Speculation: "Two mountains and a valley, the Nile valley" --NBuccalo 19:01, 14 January 2009 (UTC) Speculation: okay (stands for a mountain), but it seems odd to then show 'mountains', and what do mountains create... valleys. To me its a figure/ground relationship, the 'object' in the middle is the valley (the void). I'd be interested to know what context(s) this was used in to see if it had another association, or if the meaning changed over time. --NBuccalo 21:22, 21 January 2009 (UTC)
N27 is a logogram representing the horizon. The horizon appears in the official names of the sungod Aten.
The second version being a later form of the name of the Aten, representing the elimination of names of old deities.

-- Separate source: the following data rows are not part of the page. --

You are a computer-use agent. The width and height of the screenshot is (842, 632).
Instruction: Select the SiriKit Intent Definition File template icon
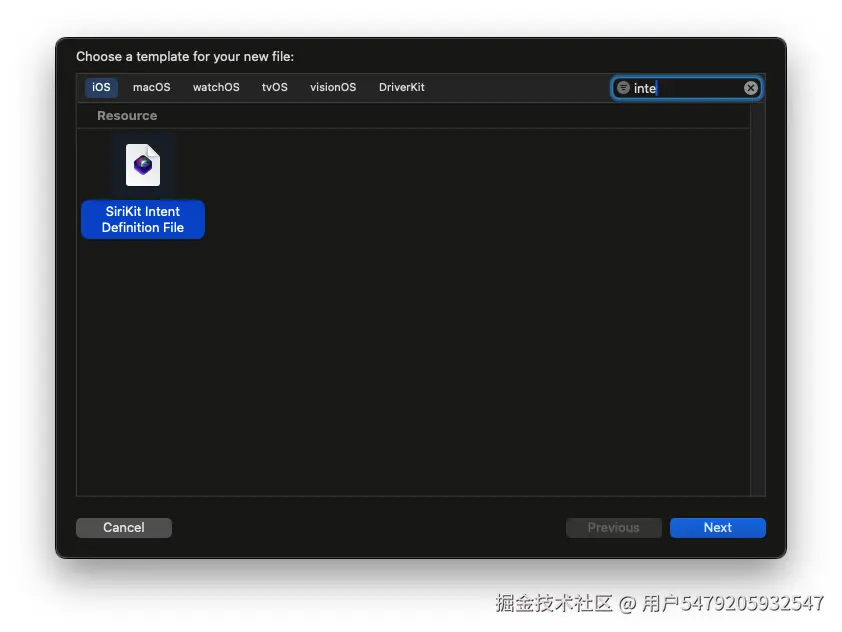(142, 164)
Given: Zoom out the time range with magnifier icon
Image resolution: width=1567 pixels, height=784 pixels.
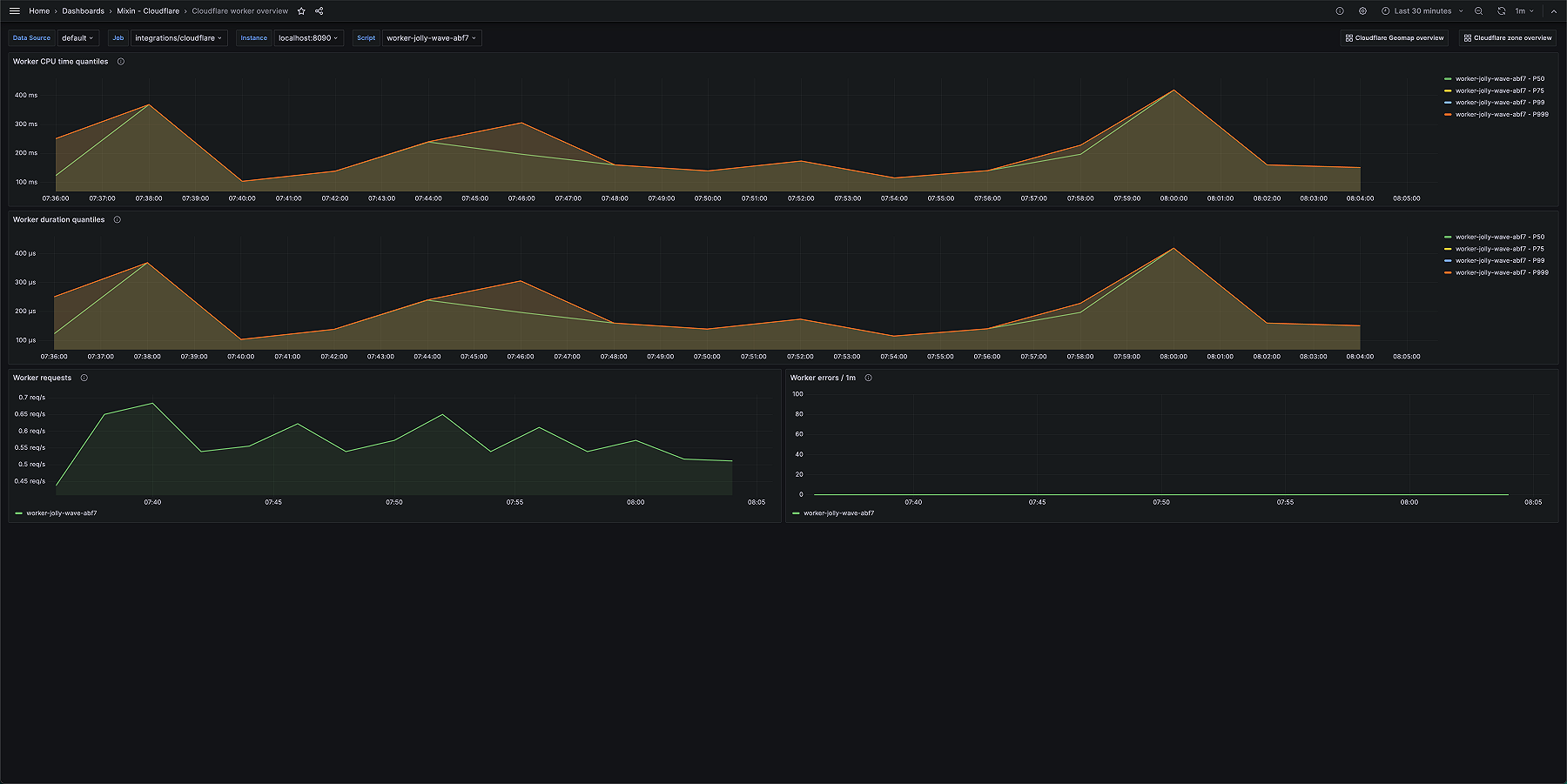Looking at the screenshot, I should [x=1479, y=10].
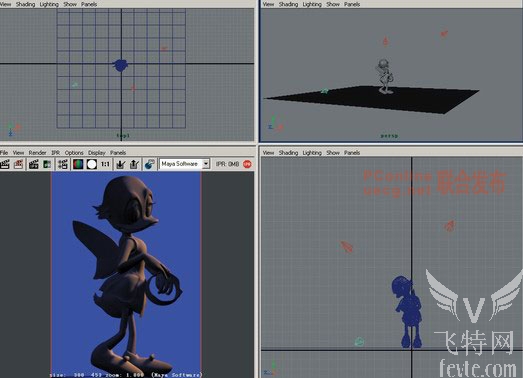Toggle the red IPR pause button

pyautogui.click(x=247, y=164)
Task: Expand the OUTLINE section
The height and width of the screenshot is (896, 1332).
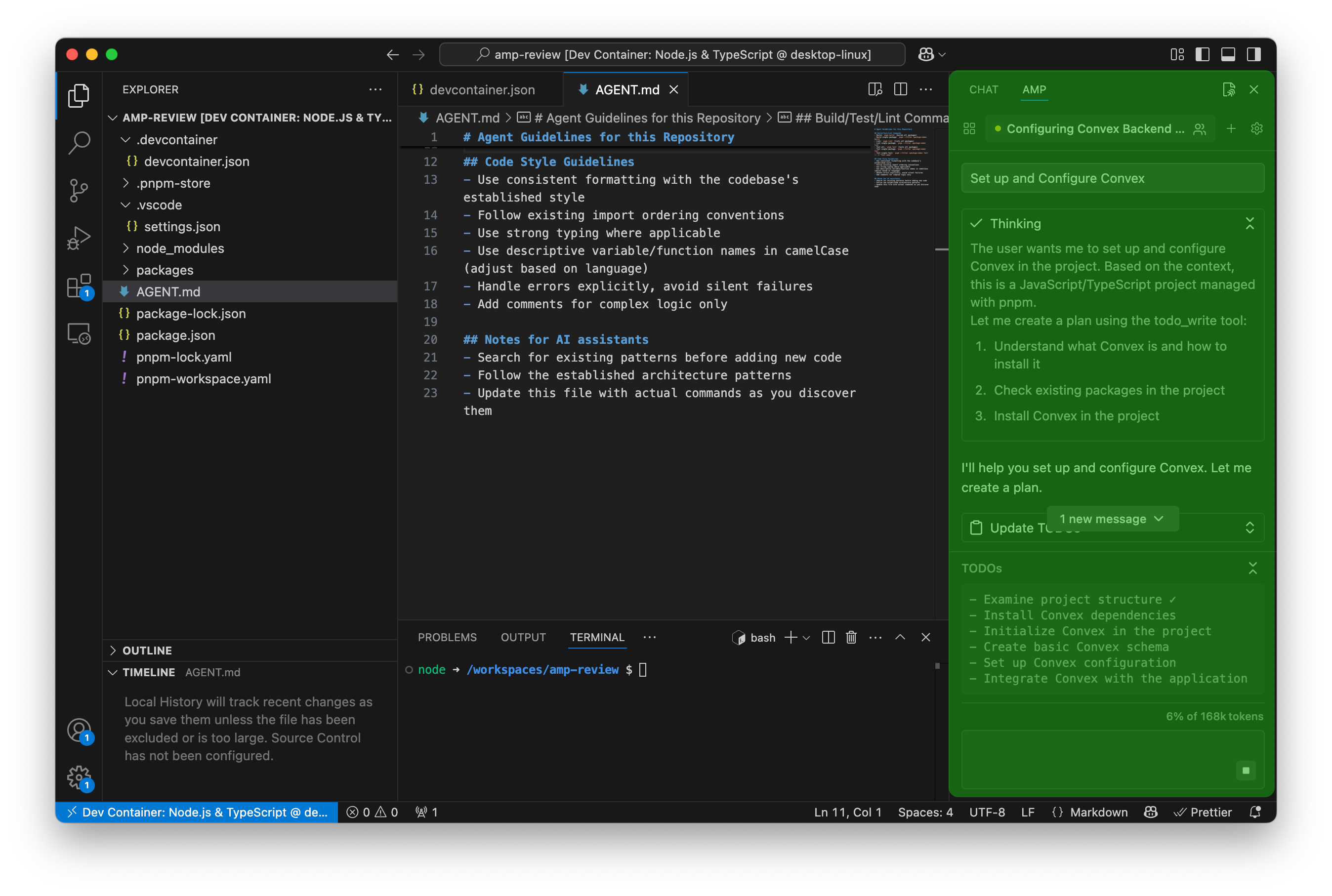Action: (147, 651)
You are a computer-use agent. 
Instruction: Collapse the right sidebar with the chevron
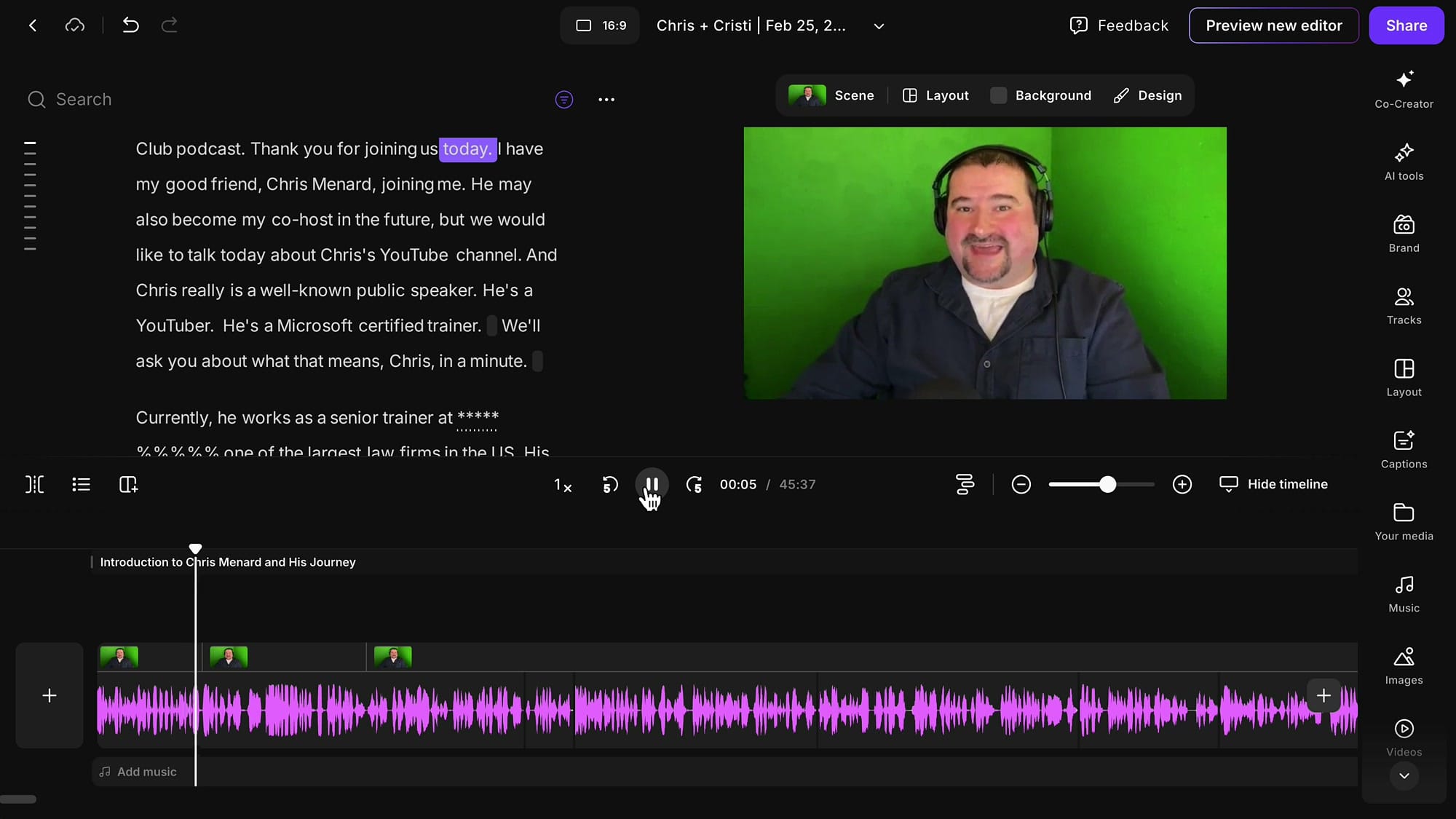(1404, 776)
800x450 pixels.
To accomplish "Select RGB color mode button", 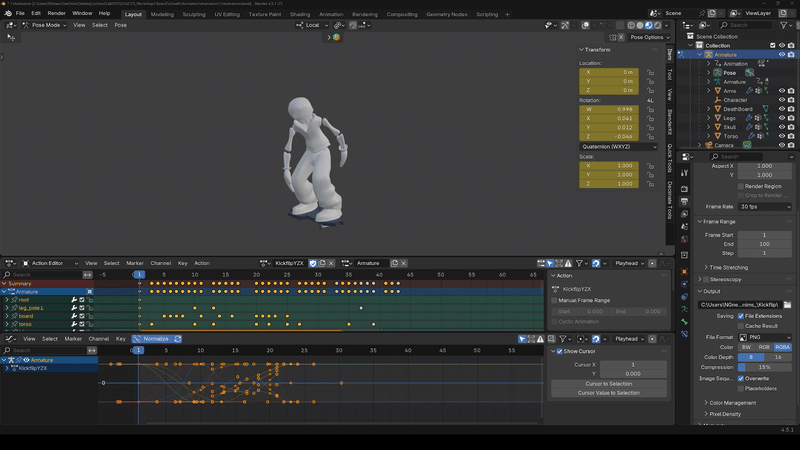I will 764,347.
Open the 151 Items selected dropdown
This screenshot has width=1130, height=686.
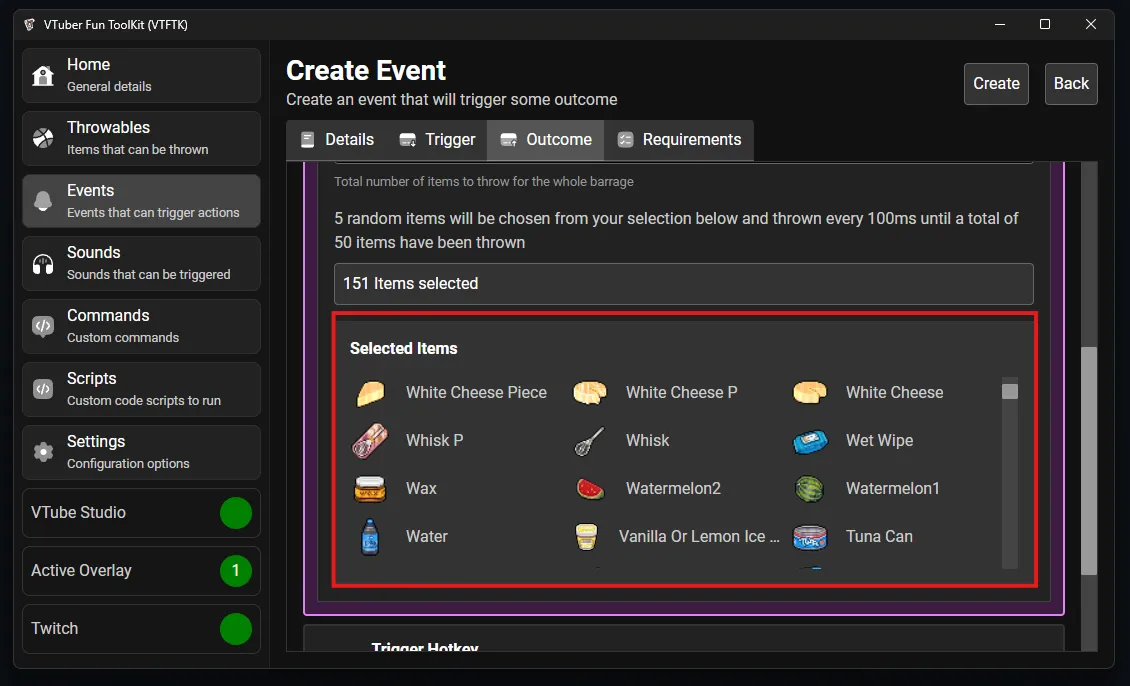pyautogui.click(x=683, y=284)
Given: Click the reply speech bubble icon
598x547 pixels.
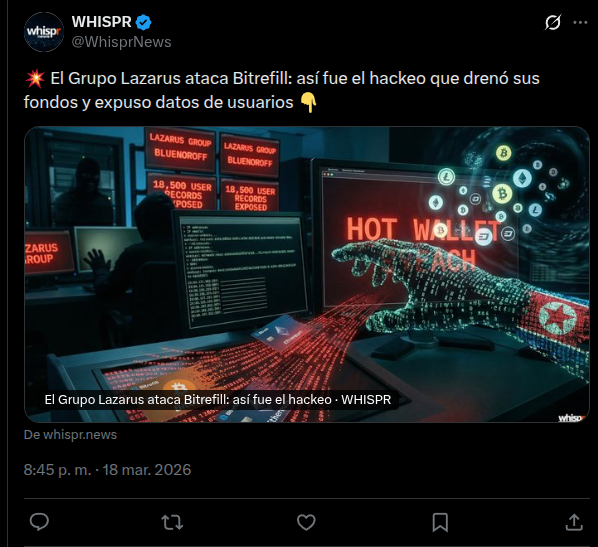Looking at the screenshot, I should (x=39, y=522).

Speculation: "Sun shining on the valley of the Nile" --NBuccalo 19:01, 14 January 2009 (UTC)
N28: Crown, Hill of the Sunrise
One of the standard titles of the pharaoh was "sa Re neb khau" which is sometimes translated to "Son of Re, Lord of Horizons"
I have also seen it translated as "Lord of Crowns" or "Lord of Diadems"
Speculation: "who needs N27 when you have N28" --NBuccalo 19:01, 14 January 2009 (UTC)
N30: Hill of Earth
Speculation: "Human made hill?" --NBuccalo 19:01, 14 January 2009 (UTC)
Note wave form --NBuccalo 19:01, 14 January 2009 (UTC)
The garden scene from a tomb in Thebes (maybe 1400 BC) shows a pond with flowers and animals. In the perfume making scene a depiction of a pool is shown above the vat, but there are no water waves indicated.
In Gardener's List, it is drawn with waves in the center. --NBuccalo 03:00, 17 January 2009 (UTC)
O36: wall, enclosure
like the perimeter wall?
I would like to explore hieroglyphs that have anything to do with the following subjects and their derivations:
- Ankh and anything that looks like or has some of the components of an Ankh including a line with a dot.
- water, river, inundation, flow or direction of Nile, wave.
- Sun, sunrise, sunset, path of sun, cycle of sun, etc. Including derivations like the Akhet AND the Mound symbol. N7 hieroglyph.